09/03/2026
For a period of my life, the sound of an email notification could send my body straight into panic.
Not because of work.
Because it was usually my lawyer.
This was during my divorce.
My daughter was only two, and the thought of being apart from her felt unbearable. The idea of shared care and not knowing what life would look like was overwhelming.
We were stuck living in a house that had become completely unbearable.
My husband wouldn’t agree to selling.
But he also wouldn’t move out.
So we existed in this horrible limbo under the same roof, barely functioning.
Lawyers got involved.
Emails went back and forth.
Advice was given.
But nothing actually moved forward.
Until one day I noticed the impact it was having on my daughter.
And in that moment something shifted.
It didn’t matter what the lawyer said anymore.

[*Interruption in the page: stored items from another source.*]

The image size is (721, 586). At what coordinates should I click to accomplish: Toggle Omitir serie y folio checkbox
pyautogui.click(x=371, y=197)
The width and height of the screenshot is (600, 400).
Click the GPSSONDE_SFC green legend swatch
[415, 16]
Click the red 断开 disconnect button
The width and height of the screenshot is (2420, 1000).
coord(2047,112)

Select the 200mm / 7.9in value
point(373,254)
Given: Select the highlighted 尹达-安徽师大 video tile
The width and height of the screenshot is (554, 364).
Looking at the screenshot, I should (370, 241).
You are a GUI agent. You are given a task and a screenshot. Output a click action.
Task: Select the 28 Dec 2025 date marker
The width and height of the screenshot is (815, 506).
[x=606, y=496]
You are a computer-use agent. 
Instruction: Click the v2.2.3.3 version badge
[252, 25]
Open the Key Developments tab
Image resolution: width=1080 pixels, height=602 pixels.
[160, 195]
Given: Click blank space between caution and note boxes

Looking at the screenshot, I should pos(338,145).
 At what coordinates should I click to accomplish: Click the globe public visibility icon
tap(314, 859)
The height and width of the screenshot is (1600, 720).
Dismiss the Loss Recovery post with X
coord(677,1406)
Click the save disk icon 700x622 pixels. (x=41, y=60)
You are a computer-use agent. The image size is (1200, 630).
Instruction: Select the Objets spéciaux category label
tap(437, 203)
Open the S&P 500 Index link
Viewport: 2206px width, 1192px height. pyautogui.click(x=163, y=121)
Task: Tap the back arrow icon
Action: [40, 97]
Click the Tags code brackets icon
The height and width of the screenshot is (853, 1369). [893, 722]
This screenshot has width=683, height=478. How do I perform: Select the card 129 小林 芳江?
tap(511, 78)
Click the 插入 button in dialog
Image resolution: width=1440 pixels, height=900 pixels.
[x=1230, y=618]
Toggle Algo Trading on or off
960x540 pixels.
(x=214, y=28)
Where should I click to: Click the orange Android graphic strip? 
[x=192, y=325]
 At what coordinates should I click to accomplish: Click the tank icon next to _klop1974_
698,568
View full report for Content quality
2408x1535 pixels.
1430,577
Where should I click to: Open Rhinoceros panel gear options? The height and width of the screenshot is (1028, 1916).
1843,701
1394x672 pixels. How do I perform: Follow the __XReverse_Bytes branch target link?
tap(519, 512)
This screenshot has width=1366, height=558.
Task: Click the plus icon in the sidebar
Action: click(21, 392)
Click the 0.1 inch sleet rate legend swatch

It didn’t matter what the financial consequences were.
I wasn’t keeping my daughter in that environment.
So I got a rental and moved out.
The next day… he moved out too.
And the house sat empty for over a year and a half while the legal process dragged on.
During that time I was juggling rent, a mortgage, raising a toddler, running a business, studying, and a legal battle that eventually drained more than $70,000 in legal fees.
Every email made my heart race.
Every phone call tightened my chest.
My nervous system was completely shot.
Looking back now, if I had understood my nervous system back then, the legal process probably would have been the same.
But my internal experience of it would have been very different.
Because when your body is stuck in survival mode, everything feels overwhelming.
But when the nervous system begins to regulate, life’s hardest moments don’t have to break you in the same way.
And honestly, this is a big part of why I do the work I do now.
Because I know what it feels like when your body is constantly in survival mode.
And I also know how different life feels when your body finally learns that it’s safe again.